◆ **Exercise details**: Change "menu" to "dropdown" in everything from the line containing "Where should I click to: Click the ASSET" down to the line containing "Action: tap(200, 320)". Write those lines out again with nothing else altered.

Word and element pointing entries
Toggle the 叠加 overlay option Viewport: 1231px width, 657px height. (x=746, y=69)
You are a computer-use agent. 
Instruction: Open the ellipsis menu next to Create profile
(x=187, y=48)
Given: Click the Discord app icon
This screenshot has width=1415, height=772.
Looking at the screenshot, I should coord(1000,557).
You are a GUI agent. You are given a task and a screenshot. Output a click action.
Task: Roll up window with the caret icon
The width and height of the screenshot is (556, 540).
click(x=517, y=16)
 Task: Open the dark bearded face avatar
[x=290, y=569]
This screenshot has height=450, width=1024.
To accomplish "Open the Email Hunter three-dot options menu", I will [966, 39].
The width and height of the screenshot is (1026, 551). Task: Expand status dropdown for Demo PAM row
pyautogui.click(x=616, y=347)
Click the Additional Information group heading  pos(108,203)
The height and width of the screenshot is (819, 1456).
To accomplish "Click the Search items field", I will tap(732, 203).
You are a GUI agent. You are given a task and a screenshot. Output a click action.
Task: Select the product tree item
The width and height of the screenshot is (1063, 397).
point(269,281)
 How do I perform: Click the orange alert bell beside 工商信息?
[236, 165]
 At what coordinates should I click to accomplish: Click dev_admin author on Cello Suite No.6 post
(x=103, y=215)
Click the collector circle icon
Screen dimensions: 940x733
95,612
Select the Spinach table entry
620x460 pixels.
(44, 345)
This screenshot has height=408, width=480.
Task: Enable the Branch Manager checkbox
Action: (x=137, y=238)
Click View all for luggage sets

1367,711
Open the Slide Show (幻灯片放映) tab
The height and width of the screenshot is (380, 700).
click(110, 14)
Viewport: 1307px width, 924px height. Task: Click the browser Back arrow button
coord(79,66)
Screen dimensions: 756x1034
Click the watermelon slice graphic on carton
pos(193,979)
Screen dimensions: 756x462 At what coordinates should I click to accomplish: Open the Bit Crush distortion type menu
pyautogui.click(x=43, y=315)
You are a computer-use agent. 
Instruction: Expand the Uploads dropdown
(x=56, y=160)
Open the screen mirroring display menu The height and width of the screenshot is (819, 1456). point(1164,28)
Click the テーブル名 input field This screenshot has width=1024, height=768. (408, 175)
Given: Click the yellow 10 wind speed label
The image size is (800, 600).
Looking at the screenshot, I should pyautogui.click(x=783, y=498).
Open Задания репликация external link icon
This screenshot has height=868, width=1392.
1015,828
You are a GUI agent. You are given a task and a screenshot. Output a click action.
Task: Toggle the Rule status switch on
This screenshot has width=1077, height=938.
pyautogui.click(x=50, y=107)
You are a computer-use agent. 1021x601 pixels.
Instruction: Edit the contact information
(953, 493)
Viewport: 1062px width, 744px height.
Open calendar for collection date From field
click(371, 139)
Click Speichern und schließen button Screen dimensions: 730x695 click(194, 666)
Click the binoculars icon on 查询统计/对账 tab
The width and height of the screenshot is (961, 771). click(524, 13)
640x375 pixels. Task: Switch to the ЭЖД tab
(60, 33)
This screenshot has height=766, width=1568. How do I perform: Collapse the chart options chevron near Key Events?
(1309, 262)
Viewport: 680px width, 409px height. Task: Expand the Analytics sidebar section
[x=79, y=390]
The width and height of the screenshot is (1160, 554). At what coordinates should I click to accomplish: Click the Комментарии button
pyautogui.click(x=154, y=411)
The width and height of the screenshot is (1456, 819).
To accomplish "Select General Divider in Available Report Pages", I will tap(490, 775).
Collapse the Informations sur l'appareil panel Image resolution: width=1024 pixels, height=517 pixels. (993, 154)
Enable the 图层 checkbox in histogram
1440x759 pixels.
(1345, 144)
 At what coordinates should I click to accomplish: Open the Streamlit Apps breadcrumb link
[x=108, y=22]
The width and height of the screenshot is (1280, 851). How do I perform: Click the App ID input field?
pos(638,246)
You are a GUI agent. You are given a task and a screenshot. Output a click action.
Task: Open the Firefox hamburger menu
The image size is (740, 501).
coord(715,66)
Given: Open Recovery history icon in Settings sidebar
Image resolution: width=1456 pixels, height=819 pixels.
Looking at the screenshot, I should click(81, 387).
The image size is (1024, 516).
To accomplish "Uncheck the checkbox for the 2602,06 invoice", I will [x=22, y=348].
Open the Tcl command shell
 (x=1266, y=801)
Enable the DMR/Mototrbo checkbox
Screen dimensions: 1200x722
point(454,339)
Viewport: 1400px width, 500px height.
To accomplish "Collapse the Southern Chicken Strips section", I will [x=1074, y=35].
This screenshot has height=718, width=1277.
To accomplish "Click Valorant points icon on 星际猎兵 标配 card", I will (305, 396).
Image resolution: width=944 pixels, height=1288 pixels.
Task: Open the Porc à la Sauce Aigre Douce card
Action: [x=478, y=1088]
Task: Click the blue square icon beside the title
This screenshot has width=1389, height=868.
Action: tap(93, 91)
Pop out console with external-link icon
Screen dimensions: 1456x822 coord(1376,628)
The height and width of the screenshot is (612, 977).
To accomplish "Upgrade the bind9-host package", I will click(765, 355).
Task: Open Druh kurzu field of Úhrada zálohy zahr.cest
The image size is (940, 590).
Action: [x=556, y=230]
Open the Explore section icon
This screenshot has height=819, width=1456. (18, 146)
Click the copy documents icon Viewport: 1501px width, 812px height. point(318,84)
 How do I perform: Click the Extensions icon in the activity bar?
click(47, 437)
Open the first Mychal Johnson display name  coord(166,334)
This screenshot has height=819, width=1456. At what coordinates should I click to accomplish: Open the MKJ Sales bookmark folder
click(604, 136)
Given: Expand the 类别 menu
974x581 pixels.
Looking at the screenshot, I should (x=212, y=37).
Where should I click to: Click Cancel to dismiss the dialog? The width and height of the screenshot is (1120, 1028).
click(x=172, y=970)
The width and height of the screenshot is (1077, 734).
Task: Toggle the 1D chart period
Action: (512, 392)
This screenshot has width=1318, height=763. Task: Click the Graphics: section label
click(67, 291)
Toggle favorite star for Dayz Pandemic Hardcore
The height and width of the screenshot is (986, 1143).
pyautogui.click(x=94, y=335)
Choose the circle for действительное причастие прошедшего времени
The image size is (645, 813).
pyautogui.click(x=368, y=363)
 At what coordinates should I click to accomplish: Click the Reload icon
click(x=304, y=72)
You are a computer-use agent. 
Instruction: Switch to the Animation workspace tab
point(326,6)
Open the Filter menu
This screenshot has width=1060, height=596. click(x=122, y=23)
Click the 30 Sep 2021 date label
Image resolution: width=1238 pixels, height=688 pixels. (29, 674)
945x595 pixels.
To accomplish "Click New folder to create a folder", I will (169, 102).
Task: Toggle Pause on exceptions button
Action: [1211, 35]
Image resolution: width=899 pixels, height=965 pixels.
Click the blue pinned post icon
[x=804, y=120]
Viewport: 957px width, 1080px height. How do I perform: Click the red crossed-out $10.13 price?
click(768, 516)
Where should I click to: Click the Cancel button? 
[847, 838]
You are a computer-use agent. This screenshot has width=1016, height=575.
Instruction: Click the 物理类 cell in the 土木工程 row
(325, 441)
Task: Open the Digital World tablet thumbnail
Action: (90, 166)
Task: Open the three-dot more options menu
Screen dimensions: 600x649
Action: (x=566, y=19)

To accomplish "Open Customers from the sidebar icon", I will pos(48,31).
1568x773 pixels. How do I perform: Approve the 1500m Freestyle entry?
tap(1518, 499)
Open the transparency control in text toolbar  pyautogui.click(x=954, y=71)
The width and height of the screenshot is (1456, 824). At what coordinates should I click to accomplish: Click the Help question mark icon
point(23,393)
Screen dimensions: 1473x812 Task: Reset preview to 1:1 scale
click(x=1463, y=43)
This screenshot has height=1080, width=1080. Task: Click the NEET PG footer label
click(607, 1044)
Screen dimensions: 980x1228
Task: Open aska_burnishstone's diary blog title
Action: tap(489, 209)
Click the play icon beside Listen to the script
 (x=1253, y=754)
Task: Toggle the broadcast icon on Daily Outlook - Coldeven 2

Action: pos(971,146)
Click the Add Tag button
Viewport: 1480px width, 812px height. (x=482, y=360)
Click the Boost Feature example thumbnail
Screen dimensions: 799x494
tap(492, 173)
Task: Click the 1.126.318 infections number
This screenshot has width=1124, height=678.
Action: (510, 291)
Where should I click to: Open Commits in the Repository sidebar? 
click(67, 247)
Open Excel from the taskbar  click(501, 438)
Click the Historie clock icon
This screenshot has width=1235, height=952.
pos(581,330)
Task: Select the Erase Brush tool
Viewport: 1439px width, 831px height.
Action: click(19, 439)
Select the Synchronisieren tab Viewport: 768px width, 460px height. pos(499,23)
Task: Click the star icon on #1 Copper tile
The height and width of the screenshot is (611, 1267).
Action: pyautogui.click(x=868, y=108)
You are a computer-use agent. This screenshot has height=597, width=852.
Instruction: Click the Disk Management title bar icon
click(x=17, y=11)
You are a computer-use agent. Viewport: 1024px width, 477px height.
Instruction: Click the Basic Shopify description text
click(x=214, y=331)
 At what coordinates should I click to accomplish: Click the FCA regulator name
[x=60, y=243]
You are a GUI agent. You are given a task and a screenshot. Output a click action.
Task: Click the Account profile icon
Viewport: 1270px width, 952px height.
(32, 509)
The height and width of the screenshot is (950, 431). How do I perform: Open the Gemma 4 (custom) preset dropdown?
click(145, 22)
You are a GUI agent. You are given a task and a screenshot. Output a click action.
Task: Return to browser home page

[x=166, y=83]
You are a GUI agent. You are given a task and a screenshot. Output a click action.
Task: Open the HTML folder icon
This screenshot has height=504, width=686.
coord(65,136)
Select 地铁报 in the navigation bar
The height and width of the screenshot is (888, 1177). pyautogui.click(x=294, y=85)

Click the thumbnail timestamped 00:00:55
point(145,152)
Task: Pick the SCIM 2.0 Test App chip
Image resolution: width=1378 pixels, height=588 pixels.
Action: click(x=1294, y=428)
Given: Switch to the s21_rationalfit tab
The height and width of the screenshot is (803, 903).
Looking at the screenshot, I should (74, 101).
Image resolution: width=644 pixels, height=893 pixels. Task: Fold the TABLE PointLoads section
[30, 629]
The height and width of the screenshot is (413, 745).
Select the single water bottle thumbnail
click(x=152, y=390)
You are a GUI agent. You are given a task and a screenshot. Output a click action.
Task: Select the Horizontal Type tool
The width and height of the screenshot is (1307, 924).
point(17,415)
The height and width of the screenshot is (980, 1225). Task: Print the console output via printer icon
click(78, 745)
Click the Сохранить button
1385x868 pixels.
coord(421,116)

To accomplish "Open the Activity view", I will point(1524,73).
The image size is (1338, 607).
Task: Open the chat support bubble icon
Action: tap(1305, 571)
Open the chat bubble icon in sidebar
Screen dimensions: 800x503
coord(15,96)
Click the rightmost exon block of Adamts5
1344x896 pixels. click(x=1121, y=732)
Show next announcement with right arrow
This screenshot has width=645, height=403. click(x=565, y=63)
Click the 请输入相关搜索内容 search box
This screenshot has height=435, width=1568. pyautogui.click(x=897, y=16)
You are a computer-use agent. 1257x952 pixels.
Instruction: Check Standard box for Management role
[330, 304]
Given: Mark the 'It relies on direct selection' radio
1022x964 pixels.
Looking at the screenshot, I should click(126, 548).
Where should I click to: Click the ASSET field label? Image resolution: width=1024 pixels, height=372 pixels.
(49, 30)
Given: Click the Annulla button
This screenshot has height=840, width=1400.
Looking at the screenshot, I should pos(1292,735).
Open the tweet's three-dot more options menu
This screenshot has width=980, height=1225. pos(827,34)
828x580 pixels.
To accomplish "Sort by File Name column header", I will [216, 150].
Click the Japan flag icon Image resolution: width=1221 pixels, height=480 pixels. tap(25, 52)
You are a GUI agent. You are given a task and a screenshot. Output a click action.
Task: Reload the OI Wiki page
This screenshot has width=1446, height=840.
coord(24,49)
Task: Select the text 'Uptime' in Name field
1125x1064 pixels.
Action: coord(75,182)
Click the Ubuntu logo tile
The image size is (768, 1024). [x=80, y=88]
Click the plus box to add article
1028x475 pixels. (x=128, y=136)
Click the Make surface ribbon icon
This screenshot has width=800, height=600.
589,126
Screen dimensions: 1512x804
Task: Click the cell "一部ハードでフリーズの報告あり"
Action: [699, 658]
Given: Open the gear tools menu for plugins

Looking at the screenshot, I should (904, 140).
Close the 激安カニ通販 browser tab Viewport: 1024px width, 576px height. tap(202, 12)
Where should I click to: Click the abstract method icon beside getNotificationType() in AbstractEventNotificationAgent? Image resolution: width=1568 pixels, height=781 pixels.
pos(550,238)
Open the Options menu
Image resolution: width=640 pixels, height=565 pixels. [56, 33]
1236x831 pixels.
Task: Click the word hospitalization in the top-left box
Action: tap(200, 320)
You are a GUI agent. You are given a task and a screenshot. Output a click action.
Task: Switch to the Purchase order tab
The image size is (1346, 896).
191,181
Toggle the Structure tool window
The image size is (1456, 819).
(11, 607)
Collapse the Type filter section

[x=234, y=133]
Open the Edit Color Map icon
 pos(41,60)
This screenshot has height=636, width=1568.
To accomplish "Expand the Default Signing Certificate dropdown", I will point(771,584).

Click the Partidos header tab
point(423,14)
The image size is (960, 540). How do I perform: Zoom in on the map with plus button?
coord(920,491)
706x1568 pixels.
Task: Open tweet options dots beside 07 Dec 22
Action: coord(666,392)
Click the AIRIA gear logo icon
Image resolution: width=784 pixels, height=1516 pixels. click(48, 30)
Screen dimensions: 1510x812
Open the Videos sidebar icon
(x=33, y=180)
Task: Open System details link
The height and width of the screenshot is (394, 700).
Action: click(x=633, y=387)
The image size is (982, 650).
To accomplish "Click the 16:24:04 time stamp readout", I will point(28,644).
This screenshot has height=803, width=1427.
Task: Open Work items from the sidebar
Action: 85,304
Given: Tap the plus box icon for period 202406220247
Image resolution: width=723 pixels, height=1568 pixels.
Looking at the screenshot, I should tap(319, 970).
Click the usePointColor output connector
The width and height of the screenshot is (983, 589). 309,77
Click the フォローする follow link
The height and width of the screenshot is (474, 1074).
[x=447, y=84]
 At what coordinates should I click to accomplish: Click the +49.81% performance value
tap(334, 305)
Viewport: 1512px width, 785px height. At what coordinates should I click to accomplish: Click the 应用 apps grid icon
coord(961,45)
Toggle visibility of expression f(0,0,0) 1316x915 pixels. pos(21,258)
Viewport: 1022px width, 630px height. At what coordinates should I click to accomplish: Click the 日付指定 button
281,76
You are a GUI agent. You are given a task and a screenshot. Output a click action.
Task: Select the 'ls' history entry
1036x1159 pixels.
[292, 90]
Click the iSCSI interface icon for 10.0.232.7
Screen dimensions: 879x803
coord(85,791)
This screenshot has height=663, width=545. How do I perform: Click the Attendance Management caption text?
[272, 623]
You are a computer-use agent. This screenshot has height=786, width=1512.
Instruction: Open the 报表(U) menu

◆ **Task solution**:
Where should I click to: Click the ASSET field label? Image resolution: width=1024 pixels, height=372 pixels.
(49, 30)
Given: Click the Annulla button
This screenshot has height=840, width=1400.
Looking at the screenshot, I should pos(1292,735).
Open the tweet's three-dot more options dropdown
This screenshot has width=980, height=1225. pos(827,34)
828x580 pixels.
To accomplish "Sort by File Name column header", I will [216, 150].
Click the Japan flag icon Image resolution: width=1221 pixels, height=480 pixels. tap(25, 52)
You are a GUI agent. You are given a task and a screenshot. Output a click action.
Task: Reload the OI Wiki page
This screenshot has width=1446, height=840.
coord(24,49)
Task: Select the text 'Uptime' in Name field
1125x1064 pixels.
Action: coord(75,182)
Click the Ubuntu logo tile
The image size is (768, 1024). [x=80, y=88]
Click the plus box to add article
1028x475 pixels. (x=128, y=136)
Click the Make surface ribbon icon
This screenshot has width=800, height=600.
589,126
Screen dimensions: 1512x804
Task: Click the cell "一部ハードでフリーズの報告あり"
Action: [699, 658]
Given: Open the gear tools dropdown for plugins

Looking at the screenshot, I should (904, 140).
Close the 激安カニ通販 browser tab Viewport: 1024px width, 576px height. tap(202, 12)
Where should I click to: Click the abstract method icon beside getNotificationType() in AbstractEventNotificationAgent? Image resolution: width=1568 pixels, height=781 pixels.
pos(550,238)
Open the Options dropdown
Image resolution: width=640 pixels, height=565 pixels. [56, 33]
1236x831 pixels.
Task: Click the word hospitalization in the top-left box
Action: tap(200, 320)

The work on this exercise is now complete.